- _ABOUT THIS TASK_
Output the entries that follow, word for word.

- _DATASET EXTRACT_
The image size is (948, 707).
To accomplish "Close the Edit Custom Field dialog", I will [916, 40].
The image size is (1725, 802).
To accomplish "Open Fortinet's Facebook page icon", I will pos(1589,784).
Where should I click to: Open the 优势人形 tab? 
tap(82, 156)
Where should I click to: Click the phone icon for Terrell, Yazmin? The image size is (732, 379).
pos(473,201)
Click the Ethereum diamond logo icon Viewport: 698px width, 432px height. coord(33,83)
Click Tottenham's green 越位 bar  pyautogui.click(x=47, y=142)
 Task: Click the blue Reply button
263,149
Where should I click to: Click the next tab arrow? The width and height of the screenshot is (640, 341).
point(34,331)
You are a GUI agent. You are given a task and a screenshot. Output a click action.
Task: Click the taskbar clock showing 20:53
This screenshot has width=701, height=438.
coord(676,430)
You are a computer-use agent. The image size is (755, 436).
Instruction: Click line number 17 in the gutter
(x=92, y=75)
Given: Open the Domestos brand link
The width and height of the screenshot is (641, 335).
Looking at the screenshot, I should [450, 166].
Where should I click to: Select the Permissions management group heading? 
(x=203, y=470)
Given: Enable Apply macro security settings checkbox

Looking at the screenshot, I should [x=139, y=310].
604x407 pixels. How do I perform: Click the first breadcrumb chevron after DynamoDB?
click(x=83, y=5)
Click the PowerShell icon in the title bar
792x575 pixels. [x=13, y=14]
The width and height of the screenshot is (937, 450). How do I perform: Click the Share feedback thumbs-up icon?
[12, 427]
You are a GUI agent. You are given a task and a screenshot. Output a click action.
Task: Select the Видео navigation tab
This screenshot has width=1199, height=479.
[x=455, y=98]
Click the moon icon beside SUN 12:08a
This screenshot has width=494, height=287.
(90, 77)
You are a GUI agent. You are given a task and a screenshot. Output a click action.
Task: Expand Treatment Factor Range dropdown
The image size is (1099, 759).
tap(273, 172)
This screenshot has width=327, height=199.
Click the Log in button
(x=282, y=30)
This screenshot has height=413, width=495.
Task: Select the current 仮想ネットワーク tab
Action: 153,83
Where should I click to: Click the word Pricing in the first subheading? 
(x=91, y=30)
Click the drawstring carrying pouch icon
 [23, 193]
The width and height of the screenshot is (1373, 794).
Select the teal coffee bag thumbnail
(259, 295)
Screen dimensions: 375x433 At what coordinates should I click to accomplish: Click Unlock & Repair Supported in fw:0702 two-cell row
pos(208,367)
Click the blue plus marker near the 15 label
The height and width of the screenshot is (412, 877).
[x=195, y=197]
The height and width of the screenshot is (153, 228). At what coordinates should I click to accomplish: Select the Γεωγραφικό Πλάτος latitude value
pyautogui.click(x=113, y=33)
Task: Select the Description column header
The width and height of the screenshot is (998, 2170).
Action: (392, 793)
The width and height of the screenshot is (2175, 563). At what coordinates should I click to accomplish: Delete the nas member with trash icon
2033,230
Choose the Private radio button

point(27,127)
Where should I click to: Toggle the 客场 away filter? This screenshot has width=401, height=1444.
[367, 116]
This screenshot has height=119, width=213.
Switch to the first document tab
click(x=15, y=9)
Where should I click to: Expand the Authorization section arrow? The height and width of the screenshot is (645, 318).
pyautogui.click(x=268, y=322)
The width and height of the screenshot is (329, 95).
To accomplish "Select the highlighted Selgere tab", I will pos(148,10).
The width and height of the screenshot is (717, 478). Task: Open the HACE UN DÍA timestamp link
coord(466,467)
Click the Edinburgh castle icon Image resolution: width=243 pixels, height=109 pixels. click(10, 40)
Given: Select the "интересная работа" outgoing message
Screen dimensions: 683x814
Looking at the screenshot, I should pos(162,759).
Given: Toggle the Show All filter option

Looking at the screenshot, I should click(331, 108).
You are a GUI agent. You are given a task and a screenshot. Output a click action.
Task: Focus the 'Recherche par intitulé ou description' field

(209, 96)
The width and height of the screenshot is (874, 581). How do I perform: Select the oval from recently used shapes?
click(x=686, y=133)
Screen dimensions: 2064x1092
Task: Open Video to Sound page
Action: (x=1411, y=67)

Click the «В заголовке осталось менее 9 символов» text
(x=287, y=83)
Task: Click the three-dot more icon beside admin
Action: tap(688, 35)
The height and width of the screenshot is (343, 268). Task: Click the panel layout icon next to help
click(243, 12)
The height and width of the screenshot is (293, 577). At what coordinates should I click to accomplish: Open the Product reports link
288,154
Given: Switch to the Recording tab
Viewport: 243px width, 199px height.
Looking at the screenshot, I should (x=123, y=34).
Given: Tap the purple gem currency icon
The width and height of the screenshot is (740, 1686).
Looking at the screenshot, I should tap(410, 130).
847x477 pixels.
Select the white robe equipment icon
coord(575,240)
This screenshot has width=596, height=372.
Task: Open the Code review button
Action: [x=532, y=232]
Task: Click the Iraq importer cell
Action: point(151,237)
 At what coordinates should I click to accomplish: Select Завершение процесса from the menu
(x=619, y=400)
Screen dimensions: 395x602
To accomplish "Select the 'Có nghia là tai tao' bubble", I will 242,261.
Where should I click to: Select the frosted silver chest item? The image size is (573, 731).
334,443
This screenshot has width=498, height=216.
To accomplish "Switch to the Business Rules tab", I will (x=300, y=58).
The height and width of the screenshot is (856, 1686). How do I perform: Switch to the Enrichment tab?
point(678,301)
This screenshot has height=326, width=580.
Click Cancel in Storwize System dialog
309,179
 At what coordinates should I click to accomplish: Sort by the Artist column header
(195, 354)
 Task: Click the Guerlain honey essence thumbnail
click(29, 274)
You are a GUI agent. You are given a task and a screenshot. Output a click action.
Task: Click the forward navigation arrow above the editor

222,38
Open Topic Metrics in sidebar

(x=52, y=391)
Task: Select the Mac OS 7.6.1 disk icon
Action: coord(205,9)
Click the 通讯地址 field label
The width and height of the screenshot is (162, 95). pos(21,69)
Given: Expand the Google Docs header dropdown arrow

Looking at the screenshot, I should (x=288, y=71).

- _TASK RESULT_
The image size is (948, 707).
To accomplish "Close the Edit Custom Field dialog", I will [916, 40].
The image size is (1725, 802).
To accomplish "Open Fortinet's Facebook page icon", I will pos(1589,784).
Where should I click to: Open the 优势人形 tab? 
tap(82, 156)
Where should I click to: Click the phone icon for Terrell, Yazmin? The image size is (732, 379).
pos(473,201)
Click the Ethereum diamond logo icon Viewport: 698px width, 432px height. coord(33,83)
Click Tottenham's green 越位 bar  pyautogui.click(x=47, y=142)
 Task: Click the blue Reply button
263,149
Where should I click to: Click the next tab arrow? The width and height of the screenshot is (640, 341).
point(34,331)
You are a GUI agent. You are given a task and a screenshot. Output a click action.
Task: Click the taskbar clock showing 20:53
This screenshot has width=701, height=438.
coord(676,430)
You are a computer-use agent. The image size is (755, 436).
Instruction: Click line number 17 in the gutter
(x=92, y=75)
Given: Open the Domestos brand link
The width and height of the screenshot is (641, 335).
Looking at the screenshot, I should [450, 166].
Where should I click to: Select the Permissions management group heading? 
(x=203, y=470)
Given: Enable Apply macro security settings checkbox

Looking at the screenshot, I should [x=139, y=310].
604x407 pixels. How do I perform: Click the first breadcrumb chevron after DynamoDB?
click(x=83, y=5)
Click the PowerShell icon in the title bar
792x575 pixels. [x=13, y=14]
The width and height of the screenshot is (937, 450). How do I perform: Click the Share feedback thumbs-up icon?
[12, 427]
You are a GUI agent. You are given a task and a screenshot. Output a click action.
Task: Select the Видео navigation tab
This screenshot has width=1199, height=479.
[x=455, y=98]
Click the moon icon beside SUN 12:08a
This screenshot has width=494, height=287.
(90, 77)
You are a GUI agent. You are given a task and a screenshot. Output a click action.
Task: Expand Treatment Factor Range dropdown
The image size is (1099, 759).
tap(273, 172)
This screenshot has width=327, height=199.
Click the Log in button
(x=282, y=30)
This screenshot has height=413, width=495.
Task: Select the current 仮想ネットワーク tab
Action: 153,83
Where should I click to: Click the word Pricing in the first subheading? 
(x=91, y=30)
Click the drawstring carrying pouch icon
 [23, 193]
The width and height of the screenshot is (1373, 794).
Select the teal coffee bag thumbnail
(259, 295)
Screen dimensions: 375x433 At what coordinates should I click to accomplish: Click Unlock & Repair Supported in fw:0702 two-cell row
pos(208,367)
Click the blue plus marker near the 15 label
The height and width of the screenshot is (412, 877).
[x=195, y=197]
The height and width of the screenshot is (153, 228). At what coordinates should I click to accomplish: Select the Γεωγραφικό Πλάτος latitude value
pyautogui.click(x=113, y=33)
Task: Select the Description column header
The width and height of the screenshot is (998, 2170).
Action: (392, 793)
The width and height of the screenshot is (2175, 563). At what coordinates should I click to accomplish: Delete the nas member with trash icon
2033,230
Choose the Private radio button

point(27,127)
Where should I click to: Toggle the 客场 away filter? This screenshot has width=401, height=1444.
[367, 116]
This screenshot has height=119, width=213.
Switch to the first document tab
click(x=15, y=9)
Where should I click to: Expand the Authorization section arrow? The height and width of the screenshot is (645, 318).
pyautogui.click(x=268, y=322)
The width and height of the screenshot is (329, 95).
To accomplish "Select the highlighted Selgere tab", I will pos(148,10).
The width and height of the screenshot is (717, 478). Task: Open the HACE UN DÍA timestamp link
coord(466,467)
Click the Edinburgh castle icon Image resolution: width=243 pixels, height=109 pixels. click(10, 40)
Given: Select the "интересная работа" outgoing message
Screen dimensions: 683x814
Looking at the screenshot, I should pos(162,759).
Given: Toggle the Show All filter option

Looking at the screenshot, I should click(331, 108).
You are a GUI agent. You are given a task and a screenshot. Output a click action.
Task: Focus the 'Recherche par intitulé ou description' field

(209, 96)
The width and height of the screenshot is (874, 581). How do I perform: Select the oval from recently used shapes?
click(x=686, y=133)
Screen dimensions: 2064x1092
Task: Open Video to Sound page
Action: (x=1411, y=67)

Click the «В заголовке осталось менее 9 символов» text
(x=287, y=83)
Task: Click the three-dot more icon beside admin
Action: tap(688, 35)
The height and width of the screenshot is (343, 268). Task: Click the panel layout icon next to help
click(243, 12)
The height and width of the screenshot is (293, 577). At what coordinates should I click to accomplish: Open the Product reports link
288,154
Given: Switch to the Recording tab
Viewport: 243px width, 199px height.
Looking at the screenshot, I should (x=123, y=34).
Given: Tap the purple gem currency icon
The width and height of the screenshot is (740, 1686).
Looking at the screenshot, I should tap(410, 130).
847x477 pixels.
Select the white robe equipment icon
coord(575,240)
This screenshot has width=596, height=372.
Task: Open the Code review button
Action: [x=532, y=232]
Task: Click the Iraq importer cell
Action: point(151,237)
 At what coordinates should I click to accomplish: Select Завершение процесса from the menu
(x=619, y=400)
Screen dimensions: 395x602
To accomplish "Select the 'Có nghia là tai tao' bubble", I will 242,261.
Where should I click to: Select the frosted silver chest item? The image size is (573, 731).
334,443
This screenshot has width=498, height=216.
To accomplish "Switch to the Business Rules tab", I will (x=300, y=58).
The height and width of the screenshot is (856, 1686). How do I perform: Switch to the Enrichment tab?
point(678,301)
This screenshot has height=326, width=580.
Click Cancel in Storwize System dialog
309,179
 At what coordinates should I click to accomplish: Sort by the Artist column header
(195, 354)
 Task: Click the Guerlain honey essence thumbnail
click(29, 274)
You are a GUI agent. You are given a task and a screenshot. Output a click action.
Task: Click the forward navigation arrow above the editor

222,38
Open Topic Metrics in sidebar

(x=52, y=391)
Task: Select the Mac OS 7.6.1 disk icon
Action: coord(205,9)
Click the 通讯地址 field label
The width and height of the screenshot is (162, 95). pos(21,69)
Given: Expand the Google Docs header dropdown arrow

Looking at the screenshot, I should (x=288, y=71).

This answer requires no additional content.